At the beginning of the outbreak, when the virus was thought to be isolated to a single province in China, travel history screening was an incredibly cheap and powerful "test." But as the virus continues on its worldwide tour, travel history will become an increasingly nondiscriminating test (example: "Have you or a close contact traveled to any one of the following 30-and-counting states?"). And thanks to widespread RT-PCR testing in other countries, we now know that our other test — signs and symptoms of an upper respiratory infection — has been a crude one from the beginning. It appears that a majority of those infected have either no symptoms or minor symptoms — and yet remain capable of passing the virus to others. Never mind that we are still in the midst of our winter cold and flu season, where COVID-19 impostors abound.

So now that we know travel history and signs/symptoms are no more than beer-goggle-quality tests, it's time to break out the genie glasses: RT-PCR. If the airline industry alone stands to lose $100 billion, it could offer the Centers for Disease Control and state and private labs $20 billion to rev up RT-PCR production, and still save itself $80 billion.

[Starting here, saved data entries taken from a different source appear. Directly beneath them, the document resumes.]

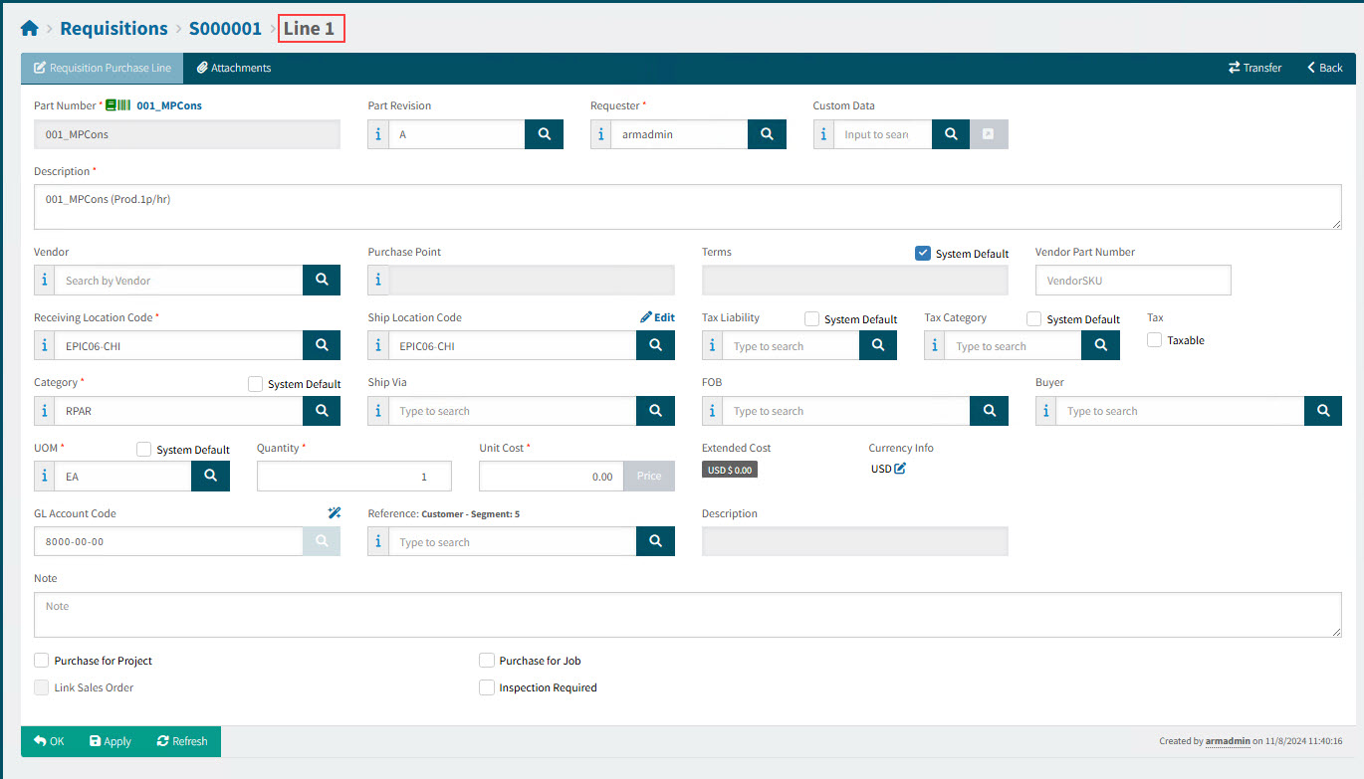Uncheck the Terms System Default checkbox
This screenshot has width=1364, height=779.
point(923,254)
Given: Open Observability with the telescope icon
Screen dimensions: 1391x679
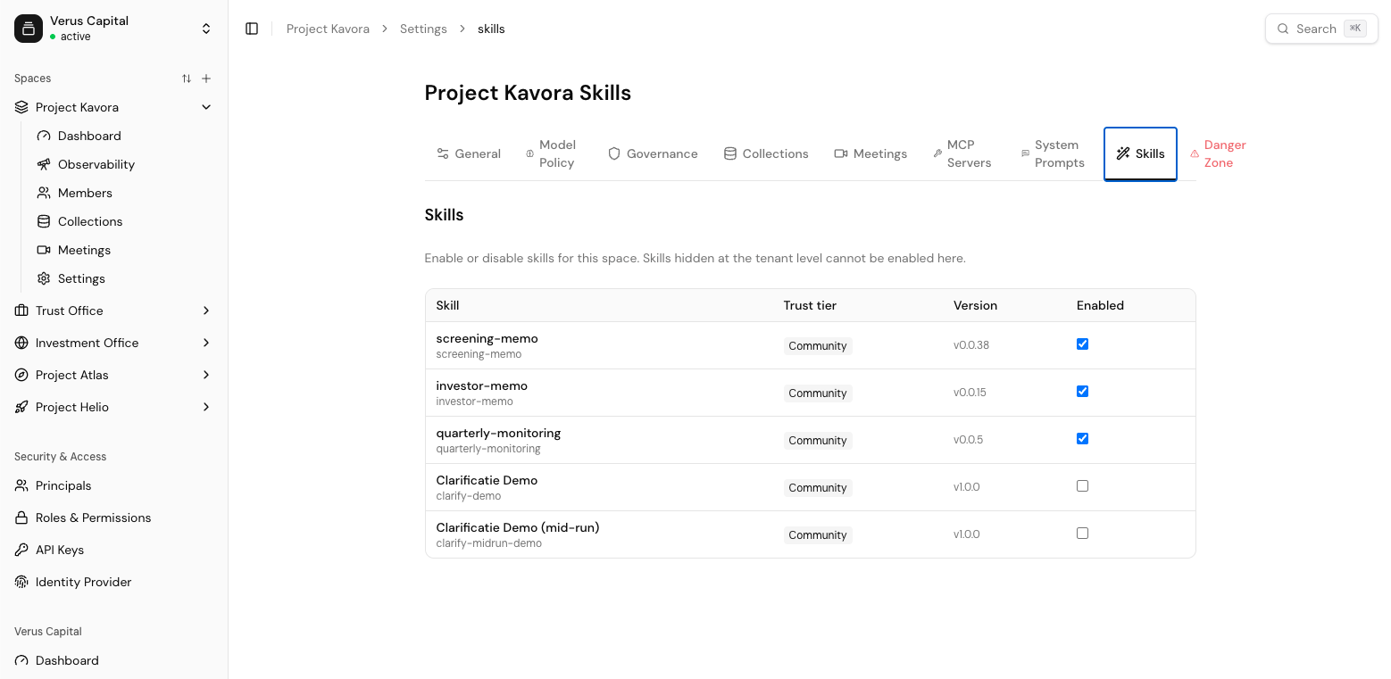Looking at the screenshot, I should coord(44,164).
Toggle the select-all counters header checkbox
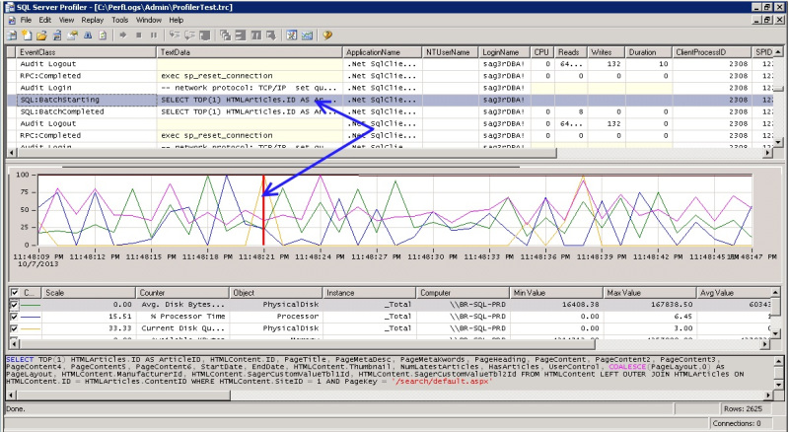789x432 pixels. [x=13, y=293]
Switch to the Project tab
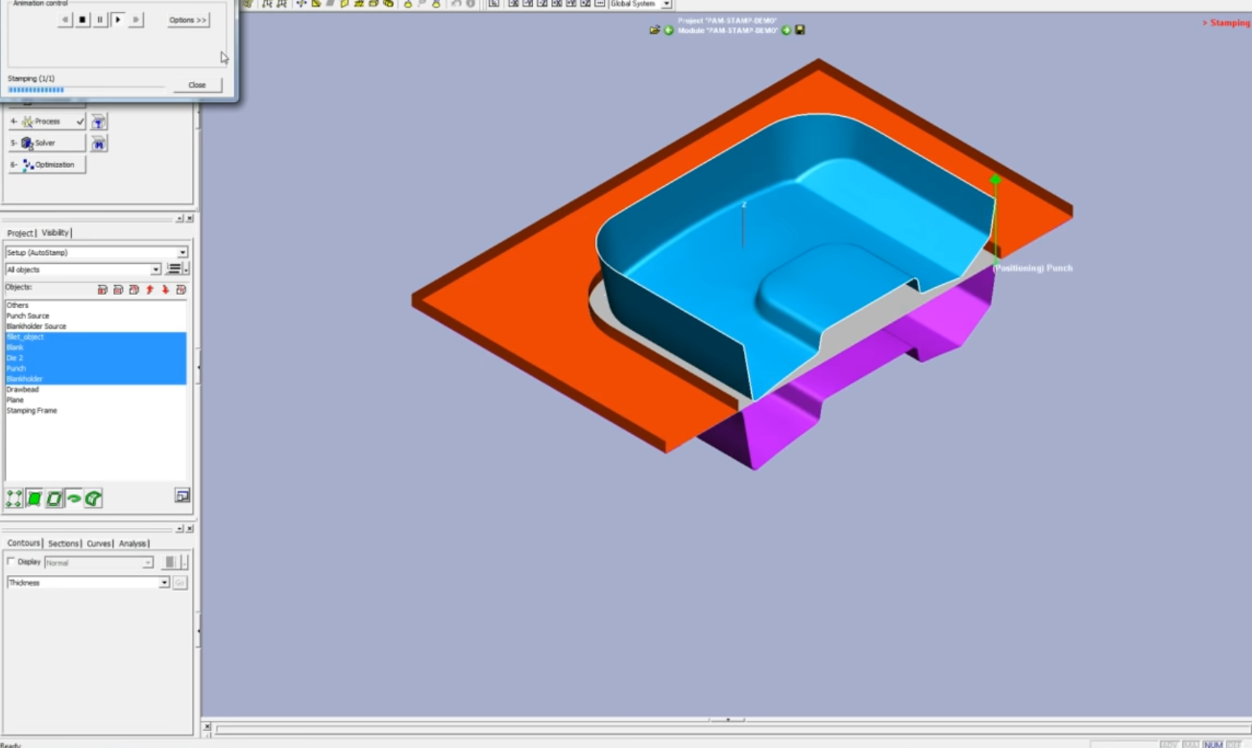The height and width of the screenshot is (748, 1252). pos(20,233)
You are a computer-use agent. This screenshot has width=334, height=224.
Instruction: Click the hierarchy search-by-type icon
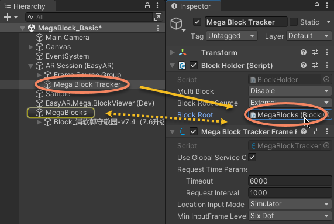pos(158,17)
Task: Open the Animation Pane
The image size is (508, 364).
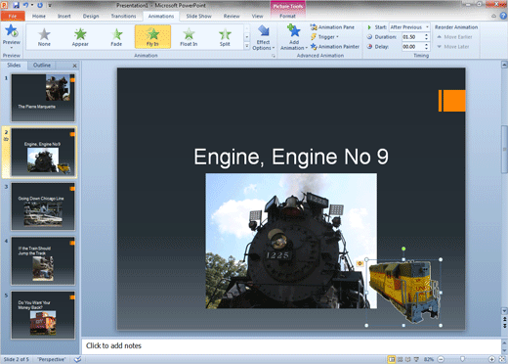Action: (x=332, y=27)
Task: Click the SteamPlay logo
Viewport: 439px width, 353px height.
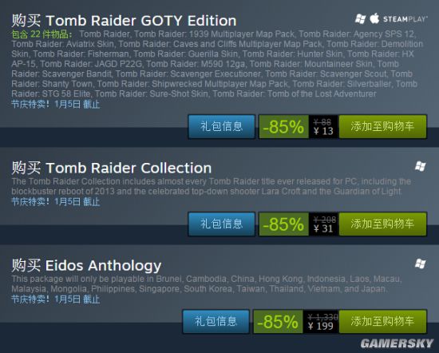Action: pos(405,19)
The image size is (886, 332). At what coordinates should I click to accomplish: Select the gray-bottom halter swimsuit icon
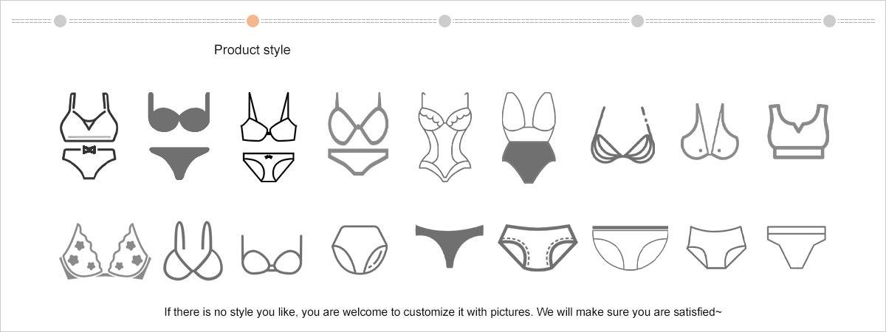[x=527, y=137]
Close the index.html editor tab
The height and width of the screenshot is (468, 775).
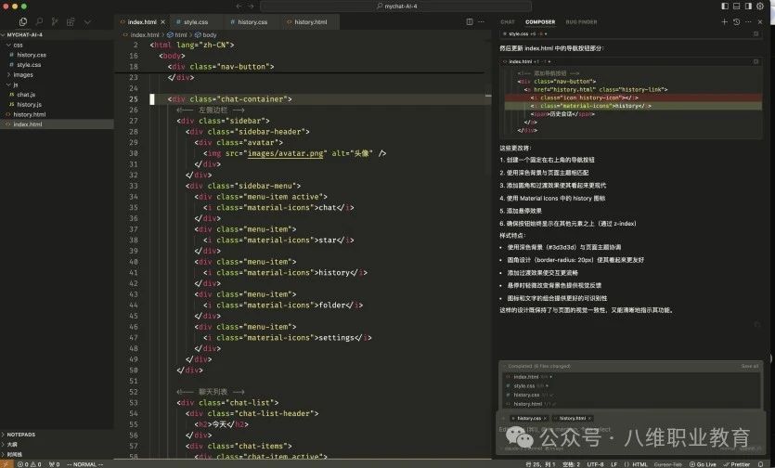click(163, 21)
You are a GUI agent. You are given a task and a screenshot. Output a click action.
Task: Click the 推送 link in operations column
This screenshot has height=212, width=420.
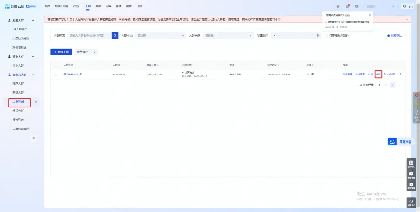378,74
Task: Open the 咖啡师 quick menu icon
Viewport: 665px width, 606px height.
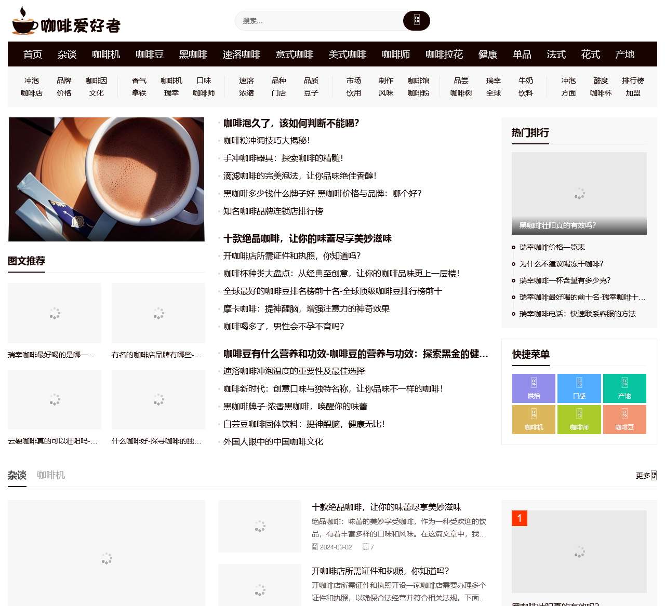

I asked Joanne Bartkus, director of the Minnesota Department of Health's Public Health Laboratory, exactly how does a RT-PCR lab "rev up" capacity? Is it more machines, more reagents (substances used in chemical reactions), more staff?

"Yes to all of those things," she replied as she went on to explain the COVID-19 virus testing process.

Somewhat surprisingly, the RT-PCR test itself is the simplest part of the process: The samples are placed in a machine called a thermal cycler, and in 2.5 fully automated hours, the data is ready to be interpreted. The rate-limiting, most-tedious part of the process is getting the specimens ready for the cycler.

As test kits arrive from around the state, each sample must be "accessioned": Information such as patient identifiers, location and ordering physician must be logged into the computer, and the sample must be tagged with a bar code. It might sound mundane, but imagine the implications of attributing a particular test result to the wrong patient. This is serious stuff.

Then comes the process of extracting the viral RNA out of the immunological fog of war found in any snot sample. In the beginning, the RNA extraction process certified by the CDC was labor-intensive.

"It really limited the number of samples we could turn around in a day, and that's one of the reasons that initial testing was limited to individuals with known risk factors," Barkus told me. "But as we move toward community surveillance, we'll need higher throughput extraction methods," and who could ever argue with "higher-throughput extraction methods?" Good news: On the day I spoke with Barkus, the CDC had just greenlighted a technical change that will allow 96 tests to be done in a platform that previously handled 24.

So things are heating up at MDH labs, and elsewhere, too, as the Mayo Clinic and private labs like Quest Diagnostics and LabCorp have all recently rolled out their own RT-PCR testing. Under normal circumstances, every new RT-PCR would need to be tested and approved by the FDA, but under emergency conditions like COVID-19, the FDA can loosen the reins and allow labs to internally validate their new test and get the FDA "seal of approval" later.

All of that, and the prospect of broader testing, is welcome news. Then we'll have some real data to guide our containment strategy, rather than hunches and case reports, or the difficult, labor-intensive, gumshoe detective work by public health workers.

And then we'll have a much better chance of putting this genie back in the bottle.